The first Belgian botanist of world-wide renown was Rembert Dodoens [or Dodonæus] (Text-fig. [36]). He was a contemporary of Plantin, having been born at Malines in 1517[11]. He studied at Louvain, and visited the universities and medical schools of France, Italy and Germany, eventually qualifying as a doctor. He was successful in his profession, being physician to the Emperors Maximilian II and Rudolph II, and finally becoming Professor of Medicine at Leyden, where he died in 1585. His interest in the medical aspect of botany led him to write a herbal, and, in order to illustrate it, he obtained the use of the wood-blocks which had been employed in the octavo edition of Fuchs’ work. To these a number of new engravings were added. The book was published in Dutch in the year 1554 by Vanderloe, under the title ‘Crǔÿdeboeck.’ The text is not a translation of Fuchs, as is sometimes supposed, although Dodoens took Fuchs as his model for the order of description of each plant. The method of arrangement is his own, and he indicates localities and times of flowering in the Low Countries, information which clearly could not have been derived from the earlier writer. Almost simultaneously with the first Dutch edition, a French issue appeared under the title of ‘Histoire des Plantes.’ The translation was carried out by Charles de l’Écluse, with whose own work we shall shortly deal. Dodoens supervised the production of the book, and took the opportunity to make some additions. It became known in England through Lyte’s translation, which will be discussed in a later section of this chapter.

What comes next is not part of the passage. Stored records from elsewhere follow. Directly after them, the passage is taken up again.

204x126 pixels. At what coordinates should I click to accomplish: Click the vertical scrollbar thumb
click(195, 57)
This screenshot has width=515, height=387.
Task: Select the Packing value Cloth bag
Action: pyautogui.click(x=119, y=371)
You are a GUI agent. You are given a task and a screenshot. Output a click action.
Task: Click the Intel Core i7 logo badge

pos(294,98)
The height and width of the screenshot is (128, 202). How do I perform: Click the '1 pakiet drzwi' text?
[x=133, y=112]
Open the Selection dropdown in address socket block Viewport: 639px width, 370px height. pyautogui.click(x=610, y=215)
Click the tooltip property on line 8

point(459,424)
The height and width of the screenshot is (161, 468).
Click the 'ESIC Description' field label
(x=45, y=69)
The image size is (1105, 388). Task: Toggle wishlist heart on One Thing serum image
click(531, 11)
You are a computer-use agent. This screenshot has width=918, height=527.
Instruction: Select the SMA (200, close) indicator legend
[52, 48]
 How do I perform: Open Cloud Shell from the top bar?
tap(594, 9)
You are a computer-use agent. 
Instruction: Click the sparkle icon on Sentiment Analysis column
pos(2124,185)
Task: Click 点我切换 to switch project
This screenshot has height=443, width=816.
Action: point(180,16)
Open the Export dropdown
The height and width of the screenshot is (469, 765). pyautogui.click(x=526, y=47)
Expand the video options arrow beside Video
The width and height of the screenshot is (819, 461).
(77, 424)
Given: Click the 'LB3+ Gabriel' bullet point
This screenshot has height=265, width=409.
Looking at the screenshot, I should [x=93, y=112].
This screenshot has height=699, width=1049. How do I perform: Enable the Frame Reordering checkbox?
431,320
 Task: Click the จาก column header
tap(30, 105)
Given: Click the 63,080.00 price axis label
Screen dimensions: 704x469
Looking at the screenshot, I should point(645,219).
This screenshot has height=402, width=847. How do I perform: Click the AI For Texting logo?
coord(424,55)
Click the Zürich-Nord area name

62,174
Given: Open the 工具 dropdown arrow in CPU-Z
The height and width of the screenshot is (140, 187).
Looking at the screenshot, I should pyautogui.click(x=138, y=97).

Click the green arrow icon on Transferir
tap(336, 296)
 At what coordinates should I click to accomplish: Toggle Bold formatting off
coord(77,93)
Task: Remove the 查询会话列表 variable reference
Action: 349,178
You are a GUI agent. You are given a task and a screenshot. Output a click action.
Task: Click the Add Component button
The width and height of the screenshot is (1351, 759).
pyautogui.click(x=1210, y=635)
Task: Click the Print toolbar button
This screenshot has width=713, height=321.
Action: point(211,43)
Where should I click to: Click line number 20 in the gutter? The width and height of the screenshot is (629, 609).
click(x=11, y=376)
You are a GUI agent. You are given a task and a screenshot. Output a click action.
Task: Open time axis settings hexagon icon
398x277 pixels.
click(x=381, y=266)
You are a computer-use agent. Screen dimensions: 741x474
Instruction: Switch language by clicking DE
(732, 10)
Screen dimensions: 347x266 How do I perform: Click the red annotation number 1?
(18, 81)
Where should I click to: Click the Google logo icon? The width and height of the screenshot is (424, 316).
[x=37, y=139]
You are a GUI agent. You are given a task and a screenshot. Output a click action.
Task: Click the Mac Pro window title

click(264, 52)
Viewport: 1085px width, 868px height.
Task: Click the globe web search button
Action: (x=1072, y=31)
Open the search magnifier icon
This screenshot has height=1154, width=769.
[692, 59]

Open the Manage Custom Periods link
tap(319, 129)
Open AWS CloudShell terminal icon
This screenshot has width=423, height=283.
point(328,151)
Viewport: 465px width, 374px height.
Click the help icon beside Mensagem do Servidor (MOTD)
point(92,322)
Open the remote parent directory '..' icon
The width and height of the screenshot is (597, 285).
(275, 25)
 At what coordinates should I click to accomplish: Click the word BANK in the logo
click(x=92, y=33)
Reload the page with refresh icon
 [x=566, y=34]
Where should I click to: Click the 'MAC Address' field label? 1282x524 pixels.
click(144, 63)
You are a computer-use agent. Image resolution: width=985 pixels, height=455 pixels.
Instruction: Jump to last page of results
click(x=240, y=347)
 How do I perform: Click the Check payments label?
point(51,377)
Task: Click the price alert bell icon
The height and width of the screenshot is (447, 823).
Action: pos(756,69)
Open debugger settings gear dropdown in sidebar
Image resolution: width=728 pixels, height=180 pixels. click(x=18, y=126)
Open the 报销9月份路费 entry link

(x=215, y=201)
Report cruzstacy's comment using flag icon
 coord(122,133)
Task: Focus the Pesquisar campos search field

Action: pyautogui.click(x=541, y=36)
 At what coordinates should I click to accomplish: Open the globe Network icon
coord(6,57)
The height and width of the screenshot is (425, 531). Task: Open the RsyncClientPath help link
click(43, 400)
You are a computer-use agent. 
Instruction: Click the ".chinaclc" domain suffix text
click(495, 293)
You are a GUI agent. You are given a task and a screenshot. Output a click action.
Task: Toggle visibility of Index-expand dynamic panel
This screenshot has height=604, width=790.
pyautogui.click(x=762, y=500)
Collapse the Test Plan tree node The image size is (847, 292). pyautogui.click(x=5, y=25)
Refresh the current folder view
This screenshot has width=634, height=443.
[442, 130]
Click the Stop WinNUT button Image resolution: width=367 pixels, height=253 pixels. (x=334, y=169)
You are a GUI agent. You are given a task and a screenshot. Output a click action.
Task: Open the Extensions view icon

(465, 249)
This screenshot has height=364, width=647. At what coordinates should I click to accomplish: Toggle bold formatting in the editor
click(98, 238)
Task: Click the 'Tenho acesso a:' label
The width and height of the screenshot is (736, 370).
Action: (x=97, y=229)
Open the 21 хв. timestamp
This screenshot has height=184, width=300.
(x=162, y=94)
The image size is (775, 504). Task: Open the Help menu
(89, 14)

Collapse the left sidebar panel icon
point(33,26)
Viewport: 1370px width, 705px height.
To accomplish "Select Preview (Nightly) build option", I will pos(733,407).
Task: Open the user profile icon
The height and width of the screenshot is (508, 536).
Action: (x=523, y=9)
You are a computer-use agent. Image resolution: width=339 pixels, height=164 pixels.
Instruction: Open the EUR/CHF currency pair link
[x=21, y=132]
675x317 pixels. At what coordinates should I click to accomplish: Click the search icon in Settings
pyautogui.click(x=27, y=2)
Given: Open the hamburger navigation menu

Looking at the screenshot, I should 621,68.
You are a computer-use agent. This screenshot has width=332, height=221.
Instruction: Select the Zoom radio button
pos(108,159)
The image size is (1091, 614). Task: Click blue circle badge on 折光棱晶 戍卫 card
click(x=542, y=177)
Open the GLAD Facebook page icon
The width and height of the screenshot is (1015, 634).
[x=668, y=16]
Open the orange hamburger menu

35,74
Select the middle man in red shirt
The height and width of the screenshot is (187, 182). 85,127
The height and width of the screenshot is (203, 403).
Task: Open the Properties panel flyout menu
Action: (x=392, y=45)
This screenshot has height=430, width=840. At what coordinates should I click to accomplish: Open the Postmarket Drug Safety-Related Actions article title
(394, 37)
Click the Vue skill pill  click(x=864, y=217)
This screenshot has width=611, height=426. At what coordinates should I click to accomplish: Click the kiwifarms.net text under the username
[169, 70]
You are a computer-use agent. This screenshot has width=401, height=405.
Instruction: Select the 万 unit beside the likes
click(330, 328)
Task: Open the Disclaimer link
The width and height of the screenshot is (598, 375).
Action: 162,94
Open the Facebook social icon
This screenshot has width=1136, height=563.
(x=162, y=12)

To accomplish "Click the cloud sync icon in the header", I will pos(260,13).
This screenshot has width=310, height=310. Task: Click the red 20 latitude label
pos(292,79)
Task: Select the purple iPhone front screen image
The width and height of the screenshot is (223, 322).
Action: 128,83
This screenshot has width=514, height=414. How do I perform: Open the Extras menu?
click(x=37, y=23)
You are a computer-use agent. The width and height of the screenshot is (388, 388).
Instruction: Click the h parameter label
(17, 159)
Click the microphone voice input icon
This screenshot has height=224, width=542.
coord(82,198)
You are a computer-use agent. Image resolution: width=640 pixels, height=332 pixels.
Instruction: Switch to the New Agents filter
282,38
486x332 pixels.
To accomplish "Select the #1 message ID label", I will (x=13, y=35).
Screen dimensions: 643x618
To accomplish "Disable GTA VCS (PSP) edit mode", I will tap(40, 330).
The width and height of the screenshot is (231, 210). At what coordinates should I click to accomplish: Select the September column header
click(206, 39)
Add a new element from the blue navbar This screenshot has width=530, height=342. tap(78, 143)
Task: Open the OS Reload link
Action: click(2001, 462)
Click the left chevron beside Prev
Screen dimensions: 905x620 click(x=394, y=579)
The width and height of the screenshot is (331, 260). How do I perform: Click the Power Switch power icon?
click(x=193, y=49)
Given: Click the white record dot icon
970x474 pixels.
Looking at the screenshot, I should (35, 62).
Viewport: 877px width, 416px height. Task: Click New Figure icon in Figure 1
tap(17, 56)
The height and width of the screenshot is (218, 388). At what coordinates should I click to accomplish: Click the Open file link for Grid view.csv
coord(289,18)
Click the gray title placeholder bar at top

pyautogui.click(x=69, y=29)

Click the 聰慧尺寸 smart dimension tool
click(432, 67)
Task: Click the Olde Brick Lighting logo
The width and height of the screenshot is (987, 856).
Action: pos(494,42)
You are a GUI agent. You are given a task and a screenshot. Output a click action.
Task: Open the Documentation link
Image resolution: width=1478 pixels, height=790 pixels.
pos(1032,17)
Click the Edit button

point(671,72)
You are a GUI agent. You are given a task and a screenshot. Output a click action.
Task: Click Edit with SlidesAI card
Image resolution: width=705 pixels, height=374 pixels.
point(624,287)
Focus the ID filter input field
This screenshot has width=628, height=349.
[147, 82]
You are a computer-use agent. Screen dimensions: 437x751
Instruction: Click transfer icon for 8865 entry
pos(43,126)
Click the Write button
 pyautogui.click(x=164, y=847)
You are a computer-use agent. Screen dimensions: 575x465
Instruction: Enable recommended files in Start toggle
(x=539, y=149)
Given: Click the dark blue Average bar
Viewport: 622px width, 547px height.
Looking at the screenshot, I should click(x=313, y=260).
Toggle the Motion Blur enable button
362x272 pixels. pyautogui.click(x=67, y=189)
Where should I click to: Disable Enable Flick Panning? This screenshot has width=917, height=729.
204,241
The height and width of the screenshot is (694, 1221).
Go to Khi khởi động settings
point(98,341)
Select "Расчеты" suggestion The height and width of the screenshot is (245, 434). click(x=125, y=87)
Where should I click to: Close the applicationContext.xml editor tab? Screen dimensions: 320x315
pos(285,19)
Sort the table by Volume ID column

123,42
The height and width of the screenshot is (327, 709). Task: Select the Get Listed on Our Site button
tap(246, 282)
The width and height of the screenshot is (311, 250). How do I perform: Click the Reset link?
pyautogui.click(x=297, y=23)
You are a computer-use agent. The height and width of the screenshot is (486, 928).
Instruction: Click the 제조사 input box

Text-fig. 37. “Capparis” = Capparis ovata L. [Dodoens, Pemptades, 1583].

The last Dutch edition of the herbal, for which the author himself was responsible, was printed by Vanderloe in 1563. The publisher then parted with Fuchs’ blocks, which were probably acquired by the printer of Lyte’s Dodoens in England. This circumstance put great difficulties in the way of Dodoens’ wish to reproduce his herbal in Latin. However it proved a blessing in disguise, for he had the good fortune to meet, in Christophe Plantin, “un homme qui ne reculait devant aucune dépense, pour donner aux ouvrages qui sortaient de ses presses toute la perfection et le mérite dont ils étaient susceptibles.” Plantin undertook to produce a much modified Latin translation of the herbal, and to have new blocks engraved for it, whilst Dodoens, on his side, engaged to supply the artists with fresh plants, and to superintend their labours. The work proceeded slowly, and was published in parts. It was finally completed in 1583, and was produced in one volume, under the name of ‘Stirpium historiæ pemptades sex sive libri triginta.’ In this work, by far the larger number of the figures are original (see Text-figs. [37], [38], [96] and [97]); some, however, were borrowed from de l’Écluse and de l’Obel. This arose from the fact that Plantin was also the publisher for both these writers, and as he bore the expense of their blocks, he had an agreement with the three authors that their illustrations should be treated as common property. A few of Dodoens’ figures were based upon those in the famous manuscript of Dioscorides, now at Vienna (see pp. [8], [85], [154]).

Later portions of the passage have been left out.